Producer Jason Blum (pictured above, with Rose Byrne) was even more troubled by the thought.
“Only if James beat me with a hammer, would I do (a third film) with a different director,” Blum said. “I’m going to try and talk him out of (leaving the genre). That’s the most insane thing I’ve ever heard in my life.”
Wilson, whose character spooked Byrne during filming, said, just like his house in the movie, his real home might be haunted.
“I’ve had a few things in my house, nothing that really scares me, but certainly some unexplained noises that I investigated and found no answers to,” Wilson said.
It’s only fitting that Blum, who’s behind the “Paranormal Activity” franchise and horror flicks “The Purge,” “Sinister,” and “Dark Skies,” is familiar with the paranormal world.
“I saw a ghost once at an apartment I lived at in New York in the basement,” he said. “I lived under the street level and I saw a figure standing at the end of my bed once and I was very scared by that.”
For Ty Simpkins, who plays one of Wilson and Byrne’s sons in the thriller, one particular movie scene in which he’s attacked by a gaggle of ghosts was as horrifying as it gets.
“There was one scene where maybe 20 or 30 ghosts come out of my closet,” Simpkins said. “Like seriously, that terrified me. I went under my cover and was kicking my knees because I had to fight them and my knee hit my eye. That’s how scared I was.”
However, his on-screen parents were amused on set. Both said the technical aspect of filmmaking made the shoot more fun than fearsome.
“These kind of movies, they’re so technical to make,” Wilson said. “(Director James Wan) is so great at crafting the scene. In fact, a lot of it he does, it’s all so practical, you know, reveals and stuff. It’s like someone literally hiding right next to you, then they move out of frame then they pop up. It actually is funny. If anything, you’re trying not to laugh.”
Byrne said she enjoys the genre because it requires multiple elements to merge together in order to create suspense.
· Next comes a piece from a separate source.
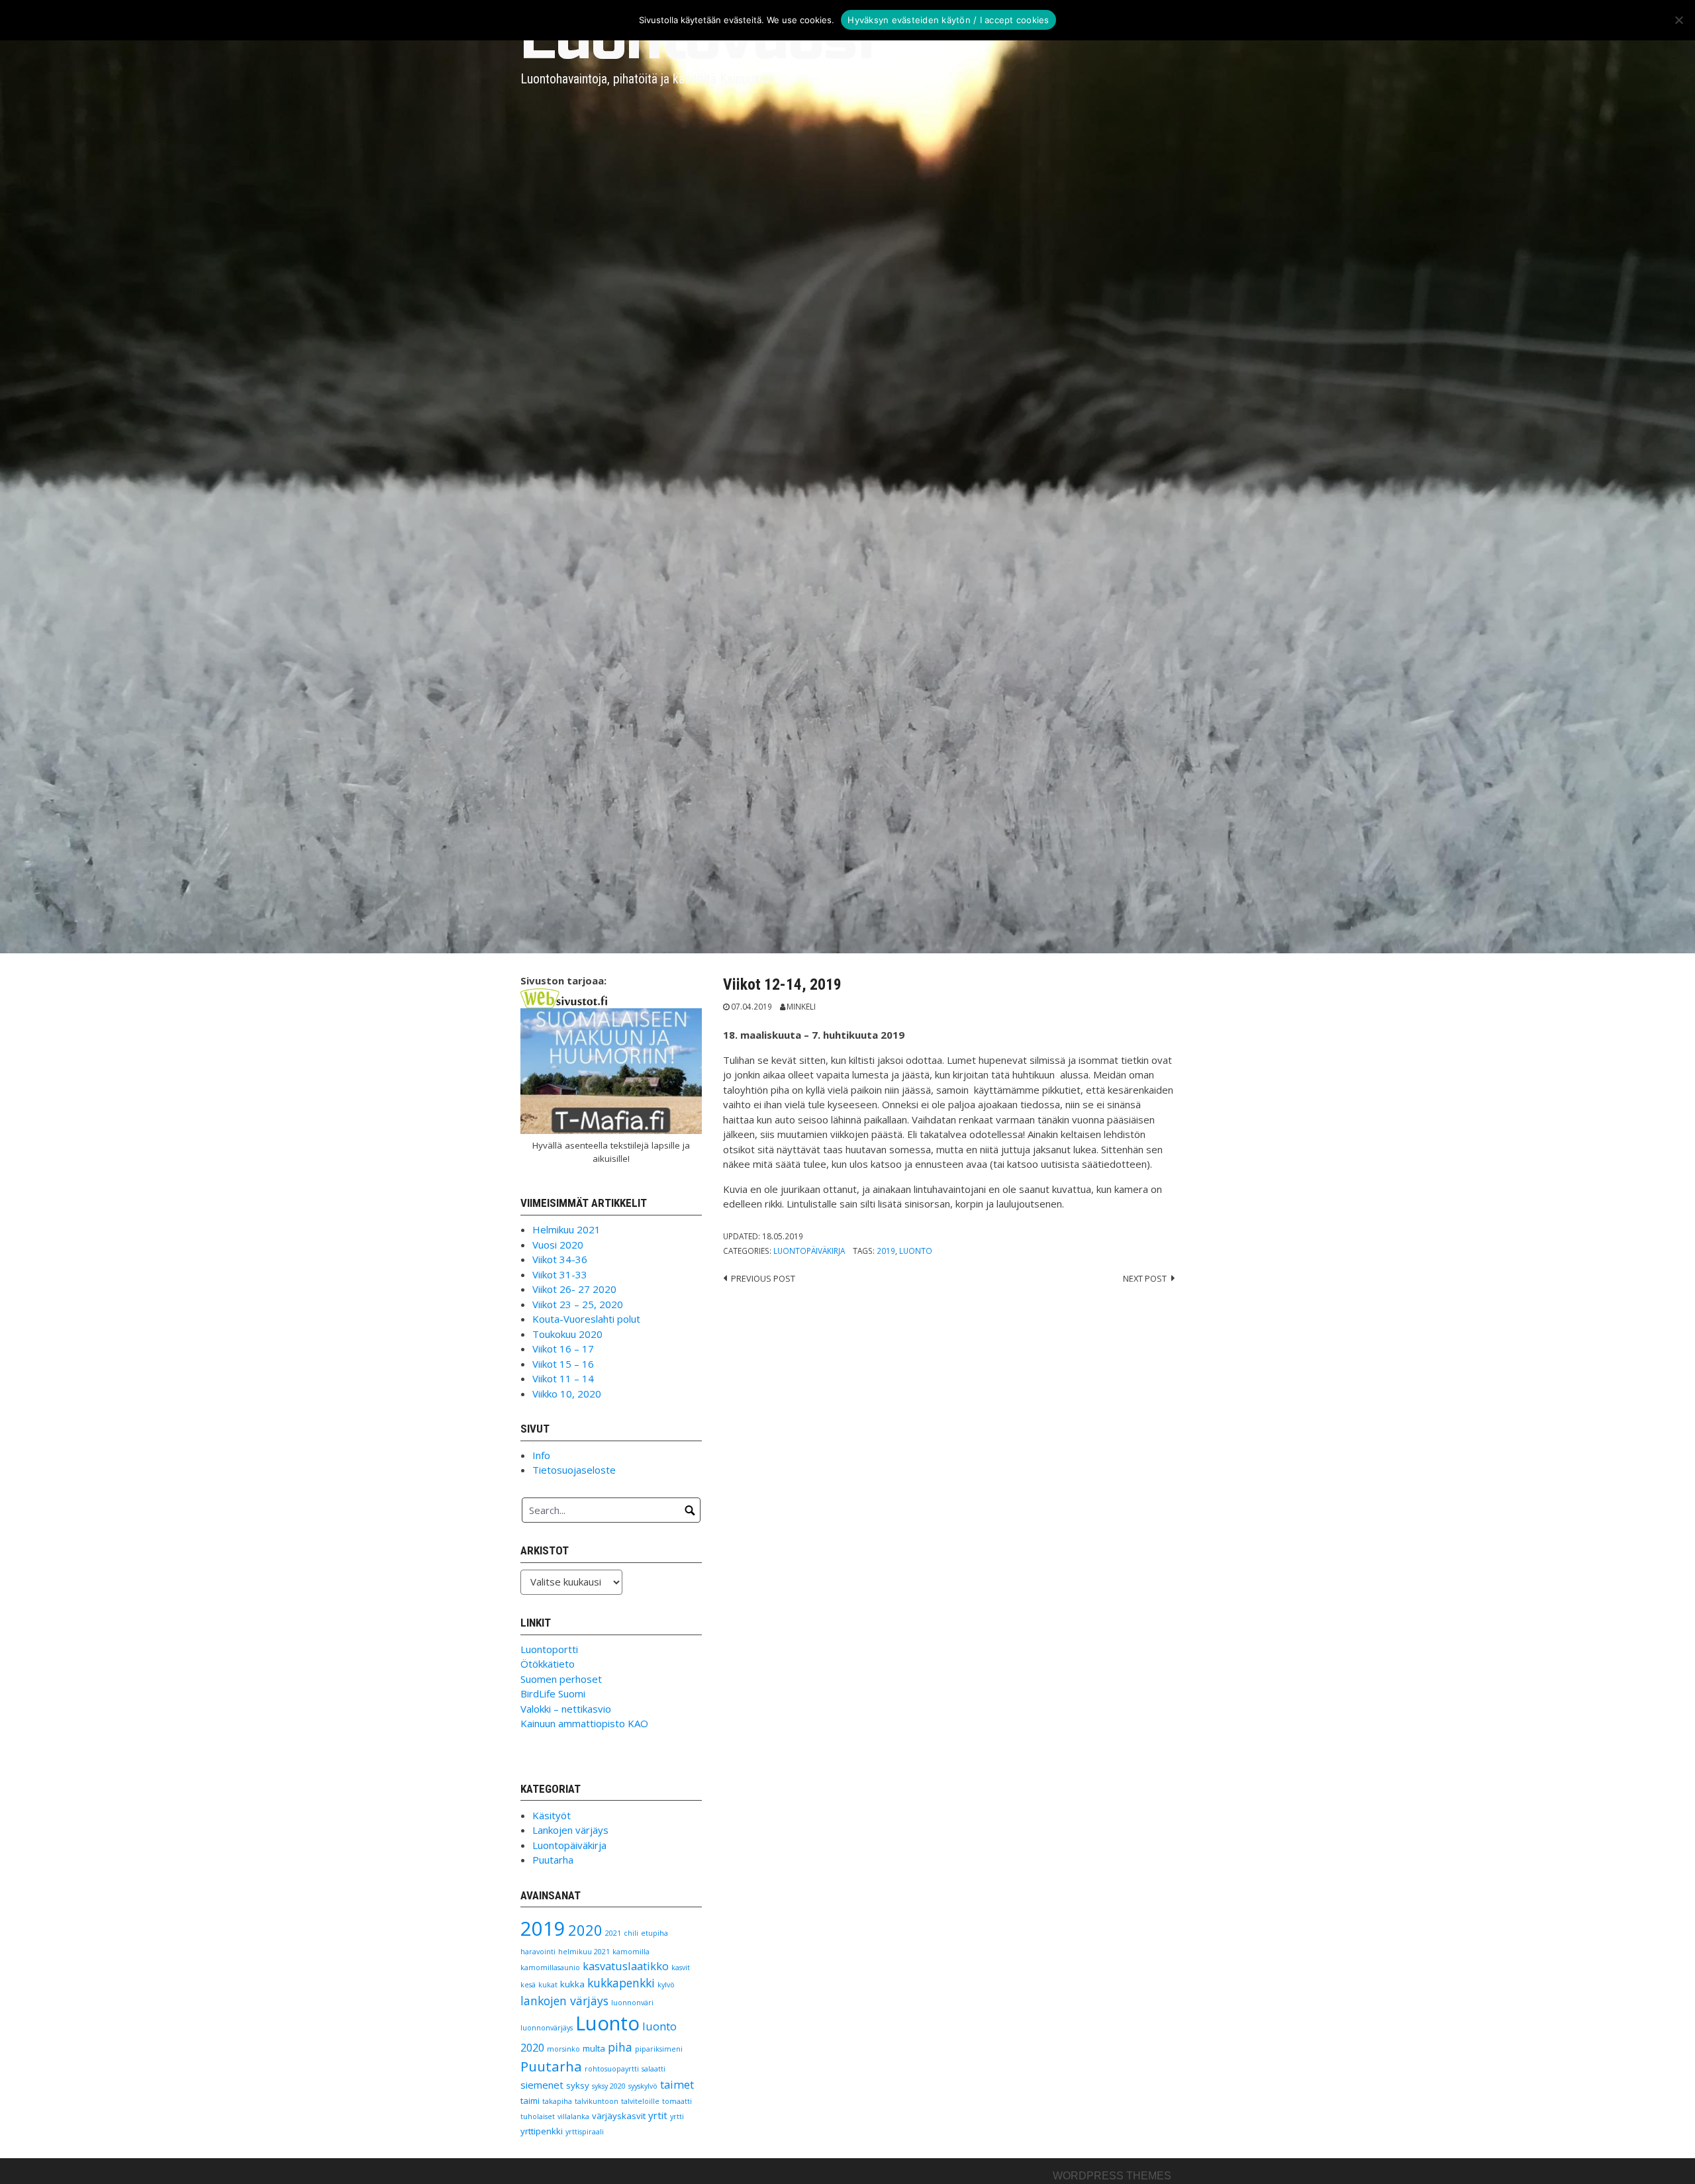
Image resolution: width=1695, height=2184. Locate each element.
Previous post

“It’s so fun as an actress to do this sort of thing, just to see the end result after something so technical comes together,” she said. “It’s really like a dance: the camera, the actors, everything to get the timing right for the fear and the tension.”
The stars, as well as celeb guests like Slash from Guns N’ Roses, later made their way to the after-party at Universal Studios Hollywood theme park. Event-goers even dared to enter the Halloween Horror Nights “Insidious” Maze, which featured replicas of the haunted rooms and artifacts featured in the movie.